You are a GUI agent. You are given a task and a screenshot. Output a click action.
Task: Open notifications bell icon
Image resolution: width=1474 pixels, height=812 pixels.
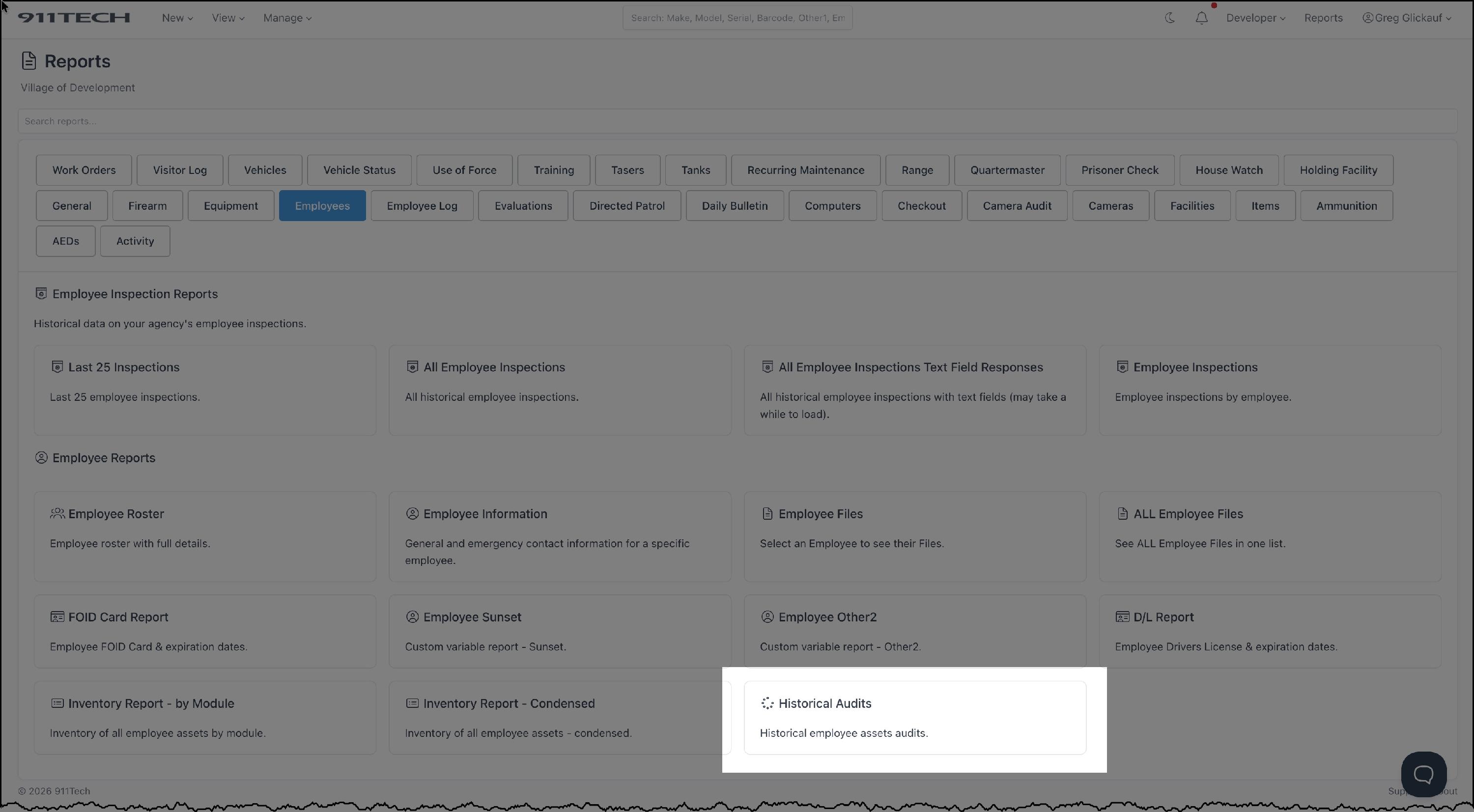tap(1201, 18)
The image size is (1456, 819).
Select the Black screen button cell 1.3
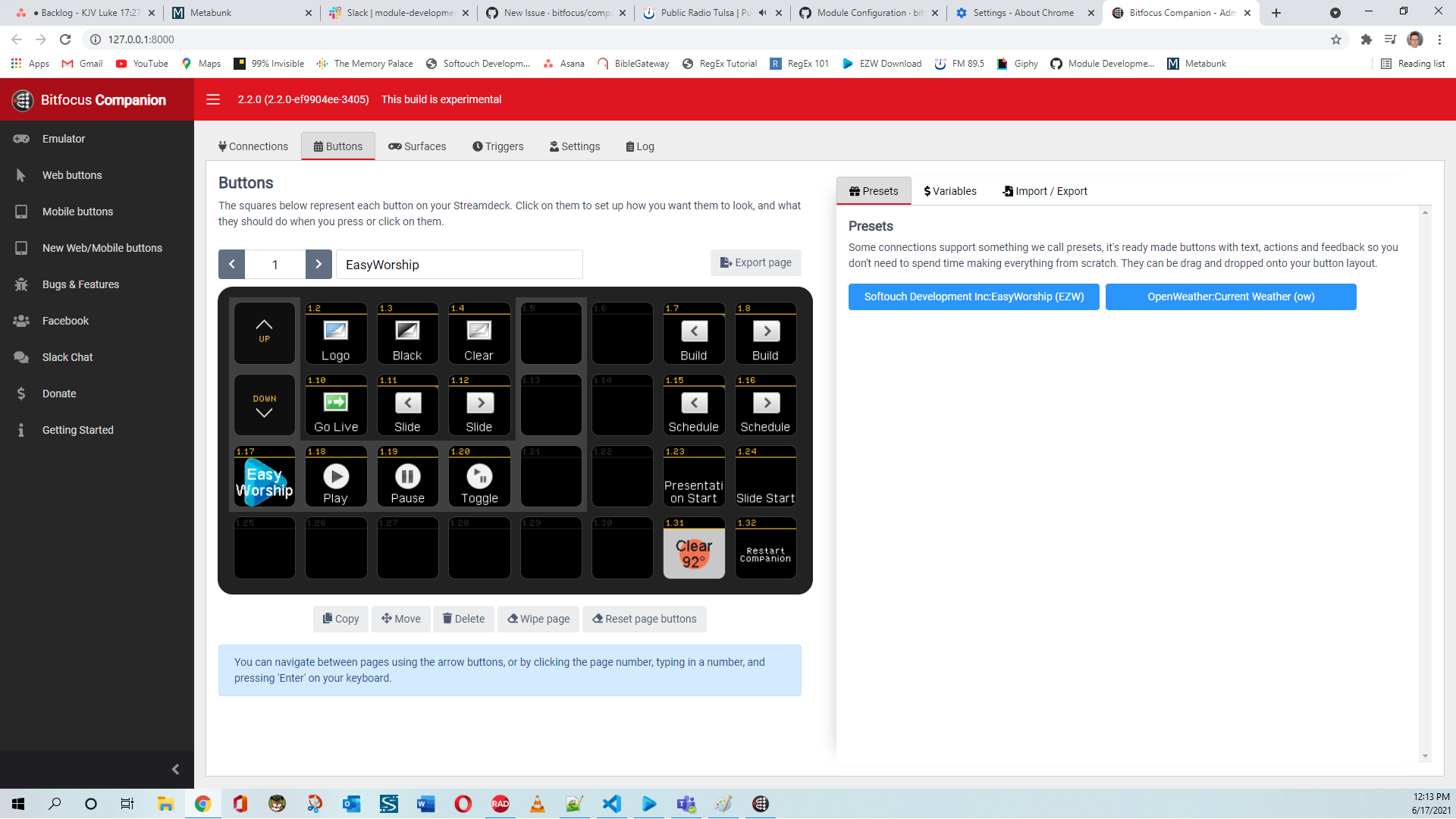pyautogui.click(x=407, y=334)
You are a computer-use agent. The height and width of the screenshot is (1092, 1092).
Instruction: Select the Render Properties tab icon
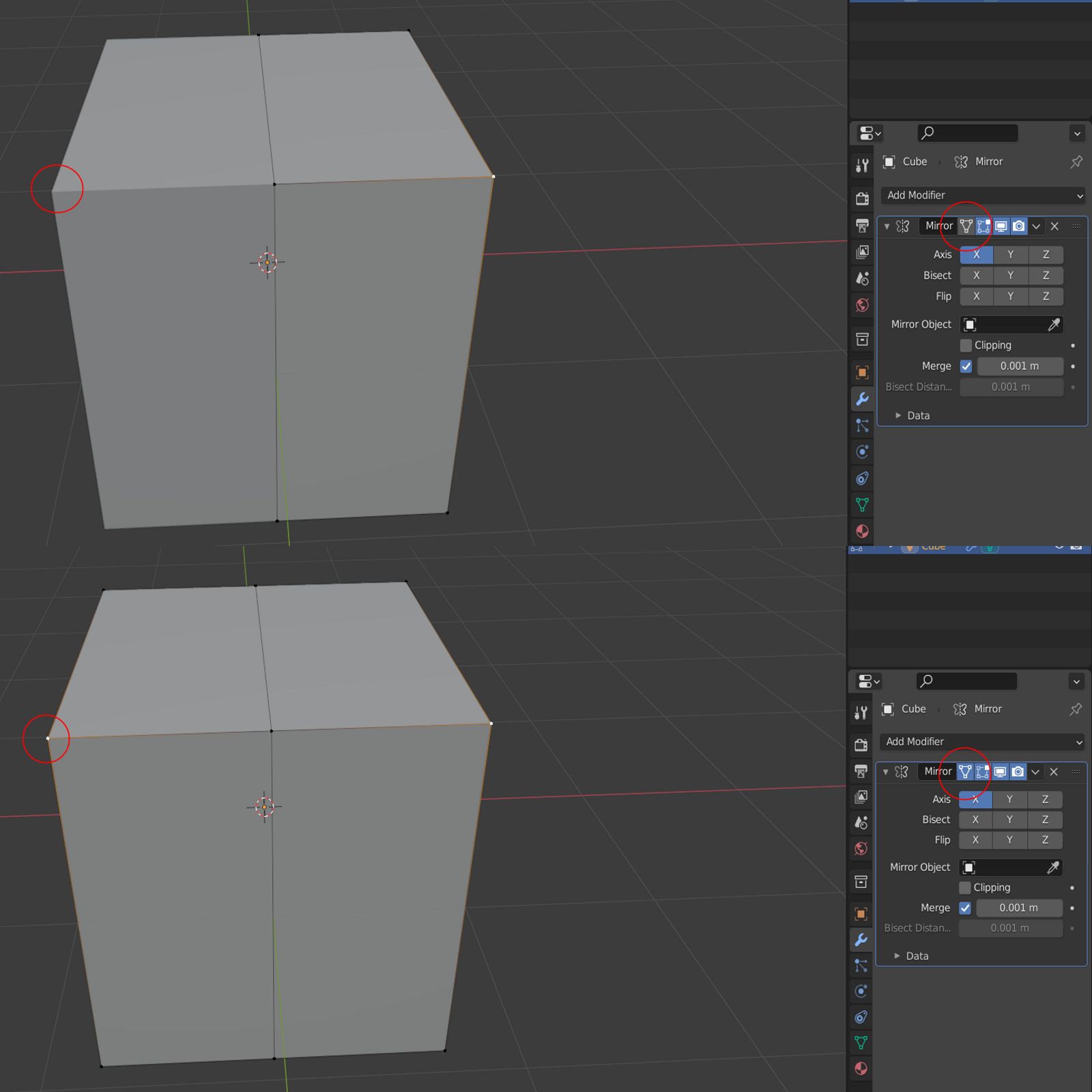(861, 197)
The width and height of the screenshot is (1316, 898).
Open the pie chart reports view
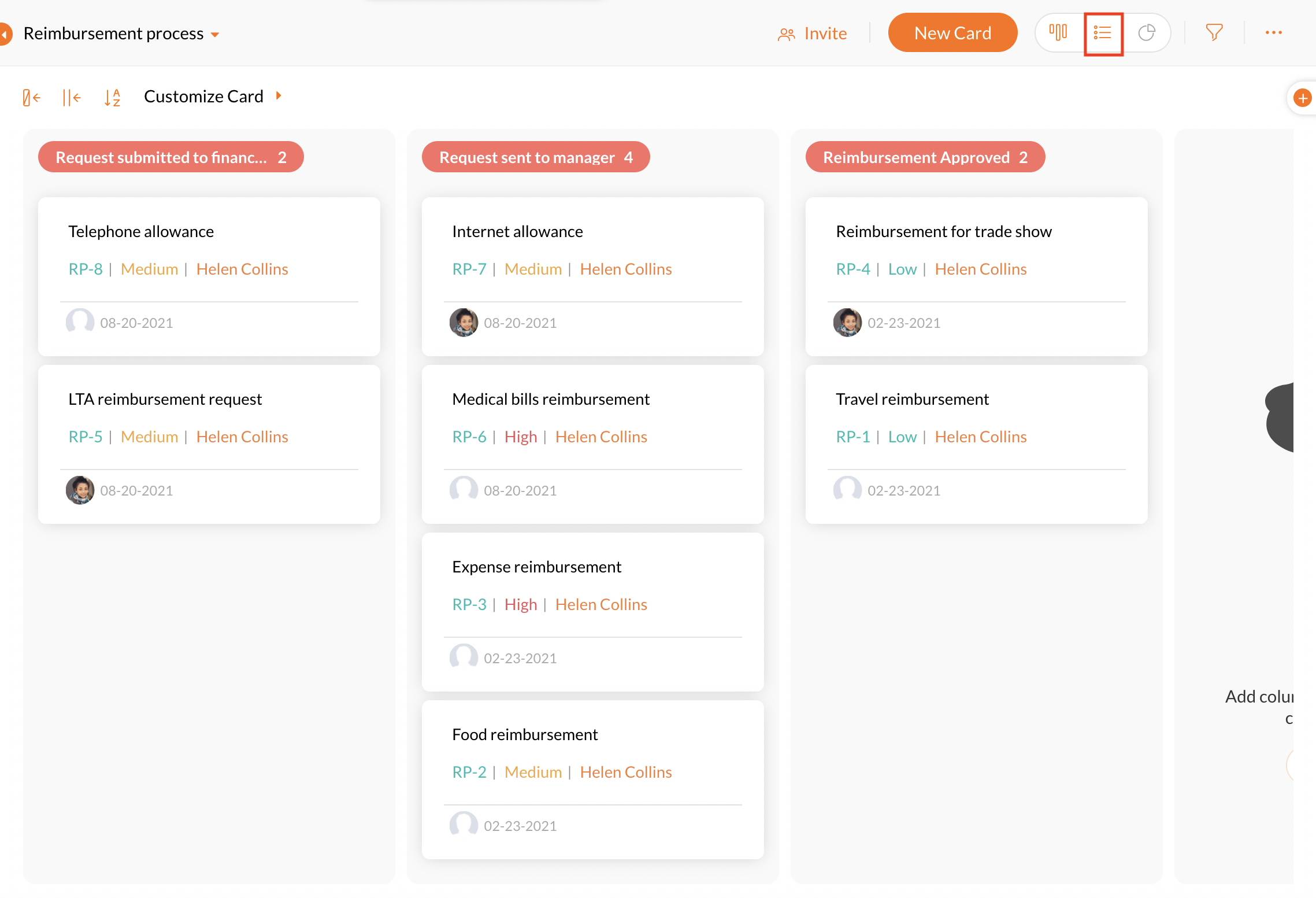(x=1147, y=33)

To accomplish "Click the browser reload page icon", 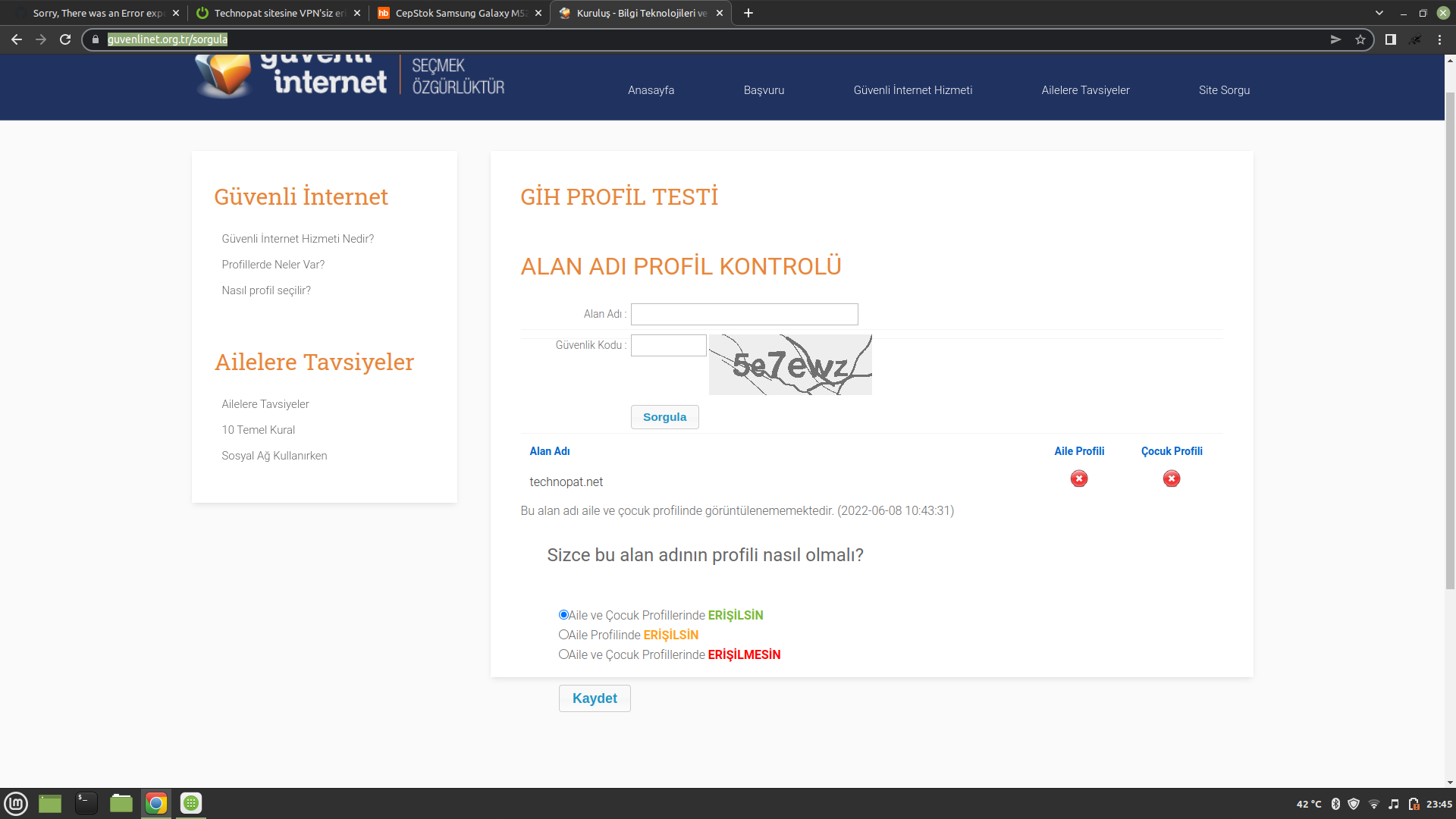I will pyautogui.click(x=65, y=39).
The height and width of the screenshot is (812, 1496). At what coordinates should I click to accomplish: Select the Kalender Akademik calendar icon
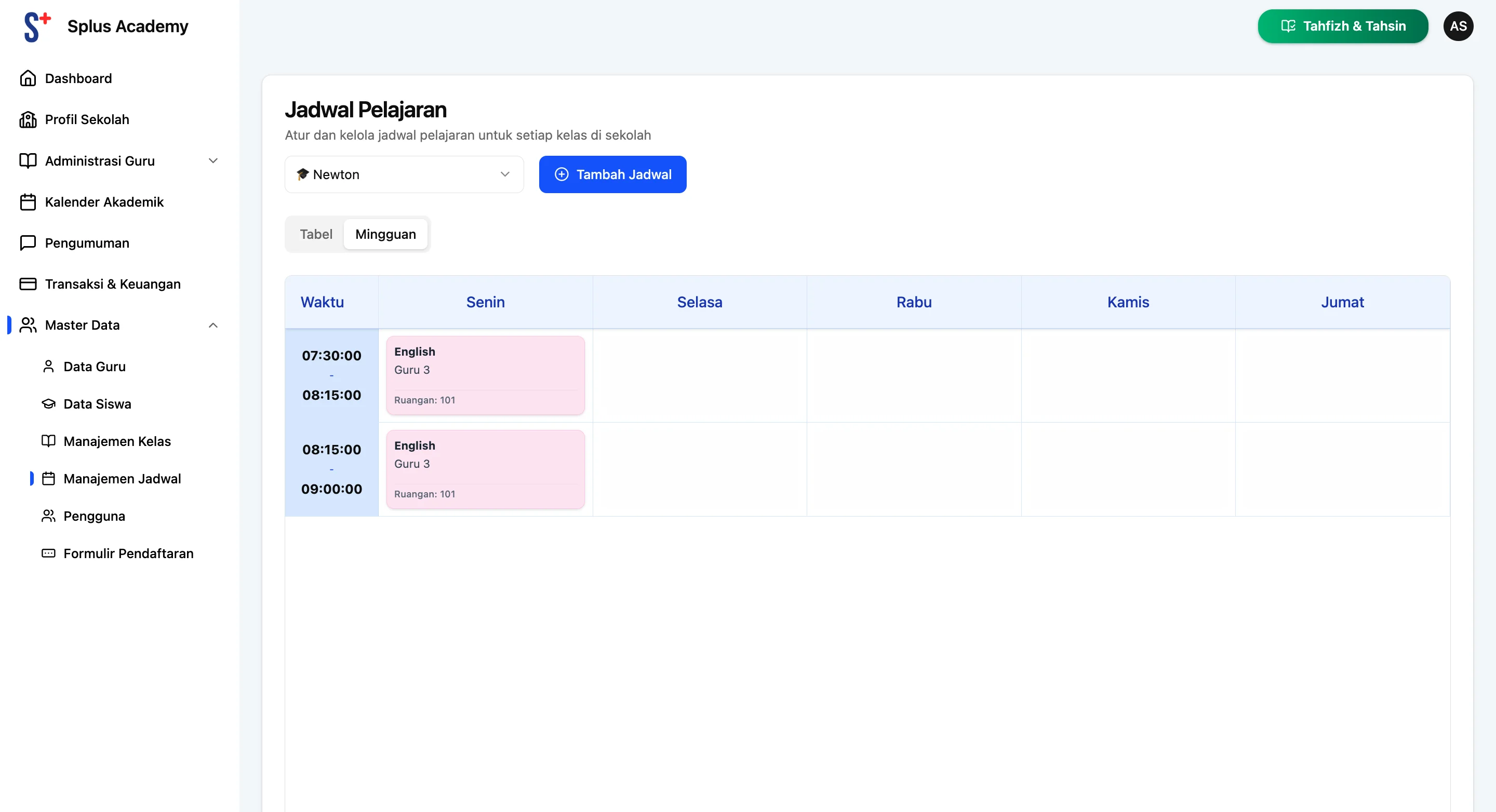(28, 202)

> [Goal of the exercise]
Wherever a line in the entries holds "agent", copy that line.

> [Response to the exercise]
You are a GUI agent. You are given a task and a screenshot. Output a click action.
You are a computer-use agent. The height and width of the screenshot is (1092, 1092).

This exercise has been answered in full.